Examination of TAR‐independent trans activation by human immunodeficiency virus type 1 Tat in human glial cells

Astrocytic glial cells derived from central nervous system (CNS) can support human immunodeficiency virus type 1 (HIV‐1) replication in cell culture, may be infected in tissue culture, and are thought to be a large HIV‐1 reservoir in vivo. The Tat protein of HIV‐1 interacts with a cis ‐acting target sequence referred to as TAR. However, Tat can also stimulate gene expression directed from some heterologous promoters and, in certain circumstances, an HIV‐1 long terminal repeat (LTR) that lacks the TAR element.

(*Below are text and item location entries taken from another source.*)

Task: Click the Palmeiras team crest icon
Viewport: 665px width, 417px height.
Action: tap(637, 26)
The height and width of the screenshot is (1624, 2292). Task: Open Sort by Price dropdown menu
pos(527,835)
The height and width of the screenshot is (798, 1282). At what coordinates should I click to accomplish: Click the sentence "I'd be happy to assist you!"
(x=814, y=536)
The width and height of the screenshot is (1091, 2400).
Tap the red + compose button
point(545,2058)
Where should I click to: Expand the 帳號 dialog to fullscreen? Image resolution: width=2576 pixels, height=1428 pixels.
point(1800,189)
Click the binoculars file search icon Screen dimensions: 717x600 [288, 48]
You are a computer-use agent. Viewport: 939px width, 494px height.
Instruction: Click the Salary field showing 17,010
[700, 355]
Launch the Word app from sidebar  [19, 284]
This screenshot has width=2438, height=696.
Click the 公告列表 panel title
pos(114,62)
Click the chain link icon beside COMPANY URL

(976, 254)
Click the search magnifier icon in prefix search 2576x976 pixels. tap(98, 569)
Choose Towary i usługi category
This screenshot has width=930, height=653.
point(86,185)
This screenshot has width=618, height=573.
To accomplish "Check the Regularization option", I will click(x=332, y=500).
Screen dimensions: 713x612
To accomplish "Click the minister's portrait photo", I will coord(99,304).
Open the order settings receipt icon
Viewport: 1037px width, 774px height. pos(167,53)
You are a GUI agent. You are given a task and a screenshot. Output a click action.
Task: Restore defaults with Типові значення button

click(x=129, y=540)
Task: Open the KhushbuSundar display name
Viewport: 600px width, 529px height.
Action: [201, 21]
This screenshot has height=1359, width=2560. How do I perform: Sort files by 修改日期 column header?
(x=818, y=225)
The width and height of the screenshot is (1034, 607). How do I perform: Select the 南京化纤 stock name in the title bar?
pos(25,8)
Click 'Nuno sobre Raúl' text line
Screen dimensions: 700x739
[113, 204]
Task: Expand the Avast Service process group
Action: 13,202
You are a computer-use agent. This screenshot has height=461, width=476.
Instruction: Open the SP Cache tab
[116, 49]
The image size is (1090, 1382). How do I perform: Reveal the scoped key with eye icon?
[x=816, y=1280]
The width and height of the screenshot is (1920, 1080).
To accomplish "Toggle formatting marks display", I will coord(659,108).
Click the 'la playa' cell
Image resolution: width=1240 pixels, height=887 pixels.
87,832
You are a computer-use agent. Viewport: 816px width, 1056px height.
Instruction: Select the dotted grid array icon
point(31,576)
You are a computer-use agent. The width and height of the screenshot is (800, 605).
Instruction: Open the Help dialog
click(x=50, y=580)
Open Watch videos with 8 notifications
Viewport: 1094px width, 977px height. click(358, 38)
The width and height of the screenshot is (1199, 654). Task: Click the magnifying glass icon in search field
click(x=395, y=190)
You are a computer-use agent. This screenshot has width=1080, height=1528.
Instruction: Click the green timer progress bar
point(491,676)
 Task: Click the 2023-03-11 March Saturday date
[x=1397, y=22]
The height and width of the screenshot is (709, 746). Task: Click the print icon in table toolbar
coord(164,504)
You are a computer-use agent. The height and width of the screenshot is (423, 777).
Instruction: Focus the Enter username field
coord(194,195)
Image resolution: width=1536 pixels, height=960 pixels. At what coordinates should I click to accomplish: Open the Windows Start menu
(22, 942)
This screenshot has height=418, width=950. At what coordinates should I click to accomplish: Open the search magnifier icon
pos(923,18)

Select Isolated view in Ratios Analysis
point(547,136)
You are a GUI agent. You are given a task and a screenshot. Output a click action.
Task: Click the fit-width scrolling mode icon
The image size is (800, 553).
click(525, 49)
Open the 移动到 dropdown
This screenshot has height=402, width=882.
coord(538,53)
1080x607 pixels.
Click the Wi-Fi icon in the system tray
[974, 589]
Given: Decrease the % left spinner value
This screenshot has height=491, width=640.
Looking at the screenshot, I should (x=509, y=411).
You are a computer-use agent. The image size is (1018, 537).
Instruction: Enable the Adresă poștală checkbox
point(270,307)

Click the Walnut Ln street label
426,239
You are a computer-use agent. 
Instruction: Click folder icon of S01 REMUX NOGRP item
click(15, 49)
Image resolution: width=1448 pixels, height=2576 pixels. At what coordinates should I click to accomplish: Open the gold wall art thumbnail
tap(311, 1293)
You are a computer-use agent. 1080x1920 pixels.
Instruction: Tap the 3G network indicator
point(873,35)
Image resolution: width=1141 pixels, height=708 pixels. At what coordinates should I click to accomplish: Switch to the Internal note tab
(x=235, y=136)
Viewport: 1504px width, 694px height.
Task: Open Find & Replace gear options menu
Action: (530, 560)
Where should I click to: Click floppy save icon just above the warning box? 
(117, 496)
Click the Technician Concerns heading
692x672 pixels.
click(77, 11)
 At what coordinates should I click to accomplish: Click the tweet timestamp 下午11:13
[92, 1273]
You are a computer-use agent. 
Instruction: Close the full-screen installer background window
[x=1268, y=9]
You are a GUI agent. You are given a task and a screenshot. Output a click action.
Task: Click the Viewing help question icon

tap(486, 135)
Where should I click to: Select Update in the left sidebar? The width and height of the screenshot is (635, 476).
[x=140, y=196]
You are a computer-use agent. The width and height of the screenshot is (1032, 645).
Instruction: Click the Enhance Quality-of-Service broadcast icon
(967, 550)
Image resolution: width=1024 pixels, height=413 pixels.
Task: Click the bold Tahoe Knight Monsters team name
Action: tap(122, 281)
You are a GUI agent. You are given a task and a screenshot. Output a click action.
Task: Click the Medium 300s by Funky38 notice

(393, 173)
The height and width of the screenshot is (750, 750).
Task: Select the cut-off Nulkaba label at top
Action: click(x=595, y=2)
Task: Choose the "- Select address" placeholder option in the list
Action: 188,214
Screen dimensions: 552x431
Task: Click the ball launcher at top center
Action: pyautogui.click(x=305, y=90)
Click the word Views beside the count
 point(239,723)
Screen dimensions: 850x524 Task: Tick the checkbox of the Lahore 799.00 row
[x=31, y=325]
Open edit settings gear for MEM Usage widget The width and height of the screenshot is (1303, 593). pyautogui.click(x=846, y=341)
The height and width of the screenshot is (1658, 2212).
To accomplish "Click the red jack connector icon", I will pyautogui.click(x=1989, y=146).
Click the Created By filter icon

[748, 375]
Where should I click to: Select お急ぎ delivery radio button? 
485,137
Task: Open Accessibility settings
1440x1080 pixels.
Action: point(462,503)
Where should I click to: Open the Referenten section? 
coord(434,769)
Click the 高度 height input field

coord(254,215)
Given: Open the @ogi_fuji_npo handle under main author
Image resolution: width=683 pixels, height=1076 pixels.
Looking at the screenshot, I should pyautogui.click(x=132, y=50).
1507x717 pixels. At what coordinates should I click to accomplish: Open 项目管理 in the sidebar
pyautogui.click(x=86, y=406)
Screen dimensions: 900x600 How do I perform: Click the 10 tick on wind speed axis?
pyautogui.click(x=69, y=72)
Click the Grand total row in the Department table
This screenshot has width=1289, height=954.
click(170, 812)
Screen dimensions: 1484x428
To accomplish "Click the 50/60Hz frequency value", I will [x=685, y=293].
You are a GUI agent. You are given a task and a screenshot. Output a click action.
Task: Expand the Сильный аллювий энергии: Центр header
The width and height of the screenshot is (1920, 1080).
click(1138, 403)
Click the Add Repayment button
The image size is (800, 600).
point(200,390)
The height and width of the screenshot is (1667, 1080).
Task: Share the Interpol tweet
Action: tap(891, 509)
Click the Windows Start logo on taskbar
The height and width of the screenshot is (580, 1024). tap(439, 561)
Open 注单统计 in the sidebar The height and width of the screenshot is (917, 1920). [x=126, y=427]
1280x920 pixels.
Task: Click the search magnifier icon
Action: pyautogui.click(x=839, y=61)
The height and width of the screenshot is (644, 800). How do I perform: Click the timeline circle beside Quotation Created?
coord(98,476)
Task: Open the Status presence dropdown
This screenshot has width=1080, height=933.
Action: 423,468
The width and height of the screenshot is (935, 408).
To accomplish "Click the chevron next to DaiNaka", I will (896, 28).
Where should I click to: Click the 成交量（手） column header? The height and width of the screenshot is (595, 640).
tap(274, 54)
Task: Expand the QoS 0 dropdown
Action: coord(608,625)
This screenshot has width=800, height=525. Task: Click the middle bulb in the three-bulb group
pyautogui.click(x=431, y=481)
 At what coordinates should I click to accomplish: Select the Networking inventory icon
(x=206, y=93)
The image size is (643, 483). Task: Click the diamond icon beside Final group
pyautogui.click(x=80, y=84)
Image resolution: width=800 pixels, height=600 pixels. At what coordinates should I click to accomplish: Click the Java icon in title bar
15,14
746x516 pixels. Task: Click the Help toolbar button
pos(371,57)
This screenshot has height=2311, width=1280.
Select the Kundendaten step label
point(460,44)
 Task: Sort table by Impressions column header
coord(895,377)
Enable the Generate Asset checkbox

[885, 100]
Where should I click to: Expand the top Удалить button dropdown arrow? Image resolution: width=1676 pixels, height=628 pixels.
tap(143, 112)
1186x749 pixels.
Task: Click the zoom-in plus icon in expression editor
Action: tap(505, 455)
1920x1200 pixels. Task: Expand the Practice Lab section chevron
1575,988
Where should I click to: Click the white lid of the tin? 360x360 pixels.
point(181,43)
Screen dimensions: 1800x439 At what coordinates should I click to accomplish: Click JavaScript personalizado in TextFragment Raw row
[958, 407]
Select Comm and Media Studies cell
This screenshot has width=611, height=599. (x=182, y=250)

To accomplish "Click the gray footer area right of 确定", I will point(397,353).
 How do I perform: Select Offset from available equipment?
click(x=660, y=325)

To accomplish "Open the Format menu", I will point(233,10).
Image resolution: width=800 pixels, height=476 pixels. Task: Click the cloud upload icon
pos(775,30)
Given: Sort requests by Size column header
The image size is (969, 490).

Therefore, we attempted to investigate Tat trans activation of HIV‐1 LTR in the astrocytic glial cells. Using transfection of LTR‐reporter gene constructs and HIV‐1 proviral constructs, we demonstrate TAR‐dependent replication in astrocytic cells. We also examined the expression of HIV‐1 env gene from an LTR that lacks TAR element. In a previous study (Kim and Panganiban: J Virol 67:3739–3747, 1993), we observed that env expression is trans activated only by the full‐length Tat protein through a TAR‐independent manner in HeLa cells. However, in astrocytic glial cells, the trans activation of env expression from the LTR‐lacking TAR element was mediated by the first exon peptide of Tat as well as the full‐length Tat peptide through a post‐transcriptional mechanism rather than a transcriptional one. This result suggests that cell type‐specific factor(s) is involved in the TAR‐independent Tat responsiveness. © 1996 Wiley‐Liss, Inc.